Chapter 17
After eight years of operation, the Stockton and Darlington Railway, which celebrates its 175th anniversary next month, fully embraced steam power. The 17th part of our history overcomes the obstacles to tell how the time had come for steam power to triumph over horsepower, for t'iron hosses to consign the equine brutes to the past.
After five years of life, the Stockton and Darlington Railway was influential in the North-West of England, where the Liverpool and Manchester Railway opened in 1830; and in the US, where the Baltimore railway started in 1829.
It was beginning to look like a success in its own backyard, too. By 1832 it owned 19 locomotives, all reliable thanks to the skills of Timothy Hackworth, the locomotive manager.
All of its planned branchlines were open, connecting collieries to the new docks at Port Darlington. A steady, lucrative flow of coal was leaving for London, and in 1831, when a miners' strike shut down pits around the Tyne and the Wear, the Tees became the only coal-exporting river in the North-East.
Francis Mewburn, the railway solicitor, estimated that this industrial action advanced the Stockton and Darlington Railway (S&DR) by 20 years.
To allow even more traffic on the line, in 1831-32 the track was doubled between Brusselton and Stockton and a more powerful stationary engine was installed at the top of Brusselton Incline.
But there was still a big problem - horses, and the people who owned them.
The S&DR was a "public way". The railway company owned the tracks, and anyone who paid was able to use them - as long as they abided by certain conditions.
The S&DR ran most of the coal trains and left the passenger trains in the hands of outside contractors.
Usually these were publicans whose inns were near the line and acted as stations. Unable to afford expensive locomotives, the publicans relied on horses to pull their coaches.
This created anarchy on the line.
"Two of the horse leaders who left Shildon on March 1, 1832, drunk, after driving recklessly along for some miles and committing several breaches of the bye-laws, met the William IV engine ascending the line," wrote WW Tomlinson in his 1915 history of the railway.

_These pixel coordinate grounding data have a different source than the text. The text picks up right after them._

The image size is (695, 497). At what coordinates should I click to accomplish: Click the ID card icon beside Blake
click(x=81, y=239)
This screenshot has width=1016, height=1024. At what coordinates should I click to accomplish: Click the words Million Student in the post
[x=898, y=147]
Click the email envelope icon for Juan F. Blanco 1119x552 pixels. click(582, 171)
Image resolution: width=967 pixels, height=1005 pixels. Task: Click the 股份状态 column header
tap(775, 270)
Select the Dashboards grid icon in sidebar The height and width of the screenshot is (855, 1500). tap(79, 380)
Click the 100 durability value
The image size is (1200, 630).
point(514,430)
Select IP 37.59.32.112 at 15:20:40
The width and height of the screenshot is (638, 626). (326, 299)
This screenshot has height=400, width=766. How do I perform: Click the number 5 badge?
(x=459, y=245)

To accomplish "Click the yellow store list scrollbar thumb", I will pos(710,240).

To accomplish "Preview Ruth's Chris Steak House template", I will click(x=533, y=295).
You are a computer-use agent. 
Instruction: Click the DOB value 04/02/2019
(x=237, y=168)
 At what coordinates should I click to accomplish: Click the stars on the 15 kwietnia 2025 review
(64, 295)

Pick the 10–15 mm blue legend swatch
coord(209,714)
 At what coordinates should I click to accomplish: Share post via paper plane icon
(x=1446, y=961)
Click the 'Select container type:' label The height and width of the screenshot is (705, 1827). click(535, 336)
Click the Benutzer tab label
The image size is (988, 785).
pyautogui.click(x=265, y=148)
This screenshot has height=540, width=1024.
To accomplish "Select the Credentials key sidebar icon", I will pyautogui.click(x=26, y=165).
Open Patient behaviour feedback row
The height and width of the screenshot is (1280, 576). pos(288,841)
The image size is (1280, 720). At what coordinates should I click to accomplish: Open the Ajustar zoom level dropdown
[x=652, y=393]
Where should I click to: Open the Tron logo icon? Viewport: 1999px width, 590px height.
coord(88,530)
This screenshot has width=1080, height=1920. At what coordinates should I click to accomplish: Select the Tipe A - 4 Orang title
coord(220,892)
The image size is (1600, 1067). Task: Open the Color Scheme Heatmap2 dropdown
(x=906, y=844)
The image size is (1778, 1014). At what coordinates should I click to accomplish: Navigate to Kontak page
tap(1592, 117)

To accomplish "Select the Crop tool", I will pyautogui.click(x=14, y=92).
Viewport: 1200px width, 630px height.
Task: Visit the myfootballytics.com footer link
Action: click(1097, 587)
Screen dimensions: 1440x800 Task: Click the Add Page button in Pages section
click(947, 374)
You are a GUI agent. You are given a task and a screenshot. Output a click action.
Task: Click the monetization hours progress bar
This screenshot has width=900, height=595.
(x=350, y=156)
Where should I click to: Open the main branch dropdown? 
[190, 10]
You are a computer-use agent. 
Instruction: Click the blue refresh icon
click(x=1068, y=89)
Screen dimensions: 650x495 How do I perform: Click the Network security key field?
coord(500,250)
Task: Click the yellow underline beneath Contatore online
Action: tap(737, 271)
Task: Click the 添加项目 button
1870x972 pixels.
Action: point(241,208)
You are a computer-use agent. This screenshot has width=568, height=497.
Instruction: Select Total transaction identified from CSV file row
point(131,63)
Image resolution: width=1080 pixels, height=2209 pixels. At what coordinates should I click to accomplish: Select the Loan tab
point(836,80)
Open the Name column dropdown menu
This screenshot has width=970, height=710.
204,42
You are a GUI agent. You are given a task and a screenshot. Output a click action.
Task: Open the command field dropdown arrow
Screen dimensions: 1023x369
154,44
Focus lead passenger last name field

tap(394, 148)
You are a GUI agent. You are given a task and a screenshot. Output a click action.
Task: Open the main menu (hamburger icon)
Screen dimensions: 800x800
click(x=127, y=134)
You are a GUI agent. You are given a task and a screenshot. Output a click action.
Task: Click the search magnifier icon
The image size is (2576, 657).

"They refused to go into the siding and not only laid a rail and chair before the engine with the object of throwing it off the line, but they got onto the footplate and collared the enginemen."
In a collision with a steam engine, a horse invariably came off worse and many were killed or lamed.
"Not infrequently, the horse leaders left their horses and waggons standing on the line for a considerable time while they were drinking in a public house adjoining the line," says Tomlinson.
"On one occasion, the Globe engine ran into waggons which were standing without a light at Aycliffe Lane."
And there was nothing the horse handlers liked better than a good punch-up with a rival coachman.
"Two of the leaders on June 30, 1832, stood their horses and waggons at the top of Darlington Run and went into the lane to fight," records Tomlinson.
In August 1833, the horse operators handed the S&DR the excuse it needed. The contractors were guilty of under-recording the trips they made to avoid paying tolls. The committee decided they had to go.
In October, the S&DR bought out the contractors for £316 17s 8d. The concept of the "public way" came to an end. Now the railway was in complete charge of everything that ran on it.
It was a move the railway pioneers had been planning for some time. In 1829 they had instructed Hackworth to start making a speedy passenger steam loco. Engines which hauled coal trains were heavy and slow-moving, partly because there was no point in having a fast engine if horses kept getting in the way.
In response, Hackworth designed the Globe, an engine named after either its peculiar copper steam dome, or the Shildon pub where the enginemen drank.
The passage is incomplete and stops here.